Phosphatidylserine inhibits NFκB and p38 MAPK activation in human monocyte derived dendritic cells

Phosphatidylserine (PS) is an anionic phospholipid restricted to the inner surface of the plasma membrane. PS translocates to the cell surface during early apoptosis where it serves as a marker for rapid uptake by phagocytes. PS is also thought to regulate immune responses. Dendritic cells (DC) are the most potent antigen presenting cells. Previous studies demonstrated that PS inhibits the expression of MHC and co-stimulatory molecules, the secretion of IL-12p70, and the ability to activate T cells by human monocyte derived DCs.
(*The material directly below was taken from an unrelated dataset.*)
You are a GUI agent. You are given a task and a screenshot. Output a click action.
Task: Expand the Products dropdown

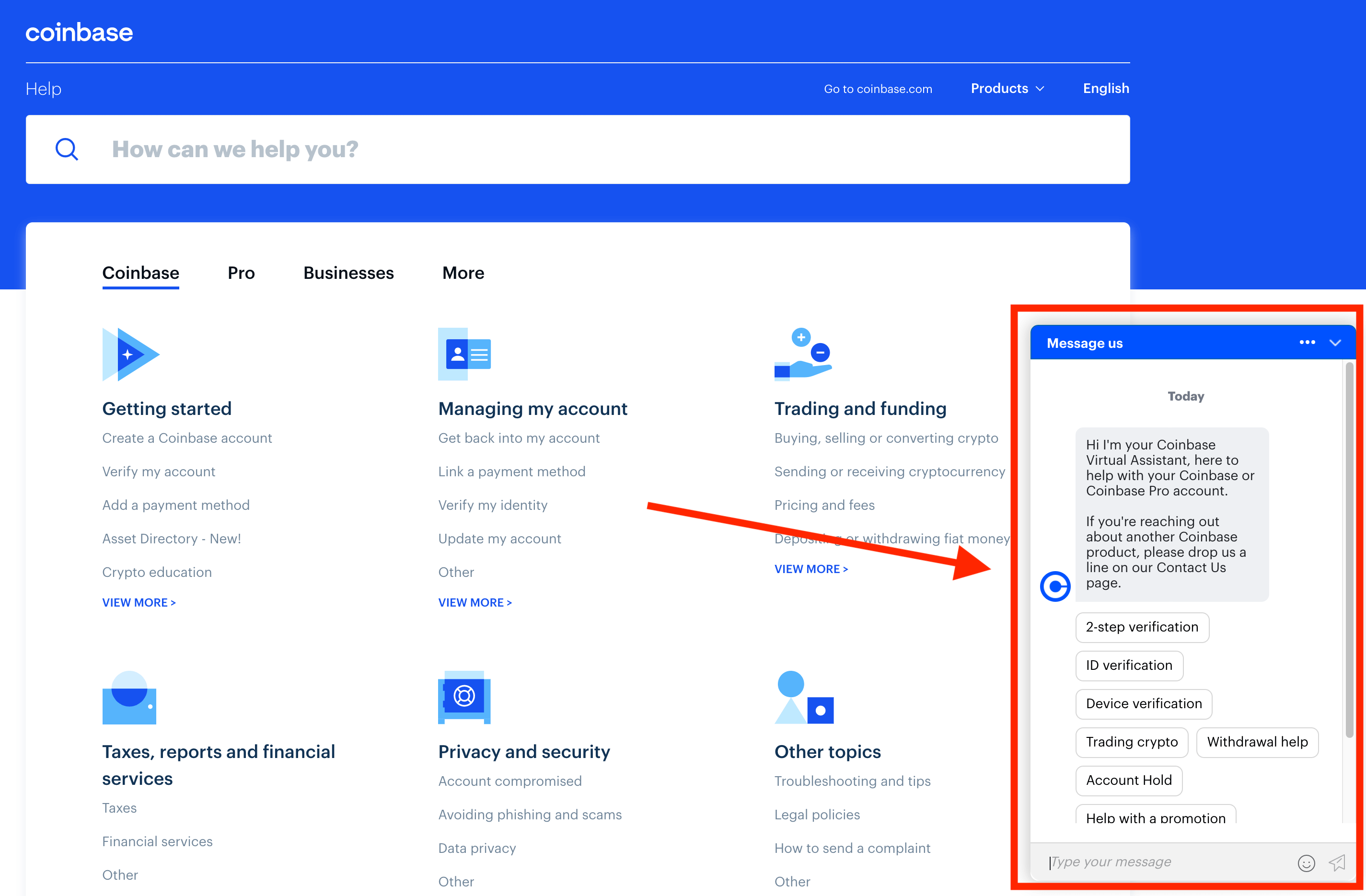1007,88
However, the cell signaling mechanisms by which PS regulated DCs are not well described. In the current study we tested the effects of PS on signal transduction pathways thought to regulate human myeloid DC maturation and IL-12p70 production. We showed that PS inhibited the activation of nuclear factor-κB (NFκB) in response to LPS by preventing IκBα phosphorylation and degradation. PS also increased the total IκBα levels in immature DCs and inhibited p38 mitogen activated protein kinase (MAPK) phosphorylation and activation. The findings suggest a possible mechanism for regulating the immunostimulatory function of DCs by PS.

► Phosphatidylserine inhibits myeloid derived dendritic cell maturation and function. ► Phosphatidylserine inhibits p38 MAPK activation in dendritic cells treated with LPS. ► Phosphatidylserine inhibits nuclear translocation of NFκB in dendritic cells treated with LPS.